Lorsque l’on découvre le Ballet de Norvège, il y a, avant mettre d’entrer dans la salle, un petit rituel à faire : celui de découvrir le sublime bâtiment de l’Opéra d’Oslo. Qui est peut-être le plus bel opéra contemporain du monde avec celui de Sydney. Tout de blanc et de verre, il semble émerger sur le port de la ville, comme un iceberg ou un bateau sortant des eaux, d’une luminosité différente à chaque heure de la journée selon les envies du soleil. Loin d’être comme une forteresse un peu lointaine pour qui ne connaît pas la danse ou le lyrique, le lieu a été construit pour s’intégrer pleinement dans la ville et se laisser parcourir. L’on peut ainsi librement l’arpenter, profiter d’un spectacle improvisé sur son parvis, grimper sur son toit pour admirer la vue, pique-niquer ou découvrir une performance. Les ateliers décors et costumes sont au rez-de-chaussée, séparés de la rue par de larges baies vitrées qui permettent de voir le travail à l’œuvre des prochaines productions. À l’arrière, si l’on se promène le long du canal, il suffit de lever le nez pour apercevoir les barres des salles de danse. Tout a été pensé pour que ce bâtiment puisse être apprivoisé librement. Rien de plus simple, ainsi, que de franchir les portes du hall d’entrée en bois clair pour s’initier au spectacle vivant.

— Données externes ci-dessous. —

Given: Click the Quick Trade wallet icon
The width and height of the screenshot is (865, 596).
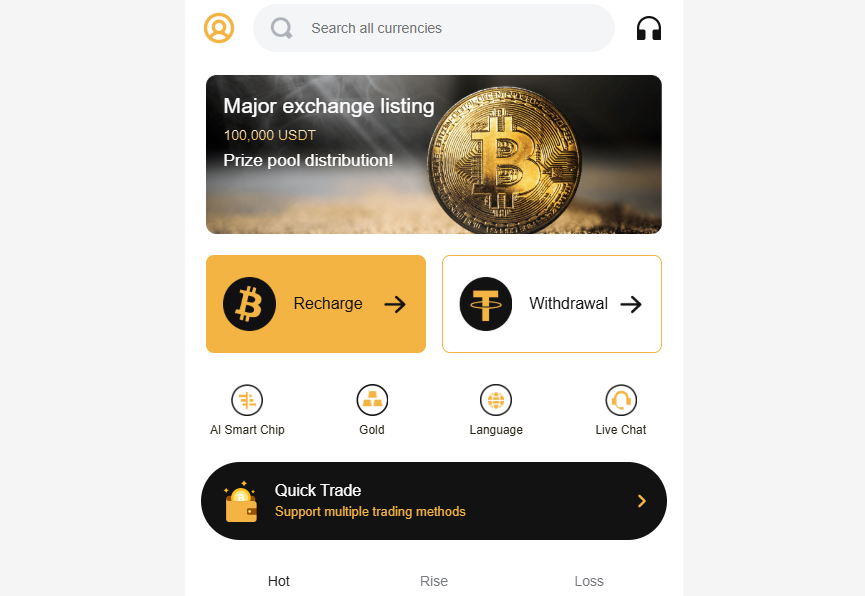Looking at the screenshot, I should [x=241, y=501].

Lors de cette première d’Onéguine de John Cranko, l’ambiance était joyeuse des retrouvailles. L’Opéra d’Oslo est resté fermé plus longtemps que ses confrères européens, gardant ainsi portes closes pour les Fêtes quand les compagnies européennes jouaient mais se débattaient avec les annulations. Cette nouvelle production – les décors sont de John-Kristian Alsaker et les costumes de Ingrid Nylander – était aussi très attendue : prévue en 2020, annulée à cause de la pandémie, elle n’a pu être donnée que lors d’une seule représentation devant une salle vide, pour une diffusion en ligne la saison passée. La compagnie avait ainsi à cœur de présenter enfin cette production au public et de montrer le travail accompli. Et Onéguine de John Cranko est un bon moyen de voir le niveau d’une compagnie classique. L’œuvre est tellement bien construite que la narration semble couler de source. Mais pour que cela fonctionne, il faut des artistes au diapason (dans la dramaturgie comme la technique) et une troupe qui sait se montrer unie. Et puis Onéguine, c’est un tube que s’arrache toutes les compagnies. Il faut justement être au plus juste pour emporter et surprendre malgré tout la salle, qui connaît – ou pense connaître – par cœur ce ballet.
Et à ce jeu, le Ballet de Norvège réussit son pari. Dès le lever de rideau, l’histoire s’installe et nous emmène dans cette campagne pétersbourgeoise, entre ces deux jeunes filles si différentes que sont Tatiana et Olga. La production de John-Kristian Alsaker et Ingrid Nylander se veut profondément respectueuse de l’originale, l’on est ainsi pas dépaysé avec cette table en milieu de scène et cette ambiance d’après-midi d’été. Les costumes se veulent néanmoins plus simples, pour marquer une véritable différence entre cette maison de campagne et les riches salons de Saint-Pétersbourg du dernier acte. Les décors sont aussi un peu plus graphiques, impression renforcée pour dépeindre la forêt dans les scènes suivantes qui amène ce ballet dans un visuel plus contemporain – nordique avons-nous spontanément envie de dire.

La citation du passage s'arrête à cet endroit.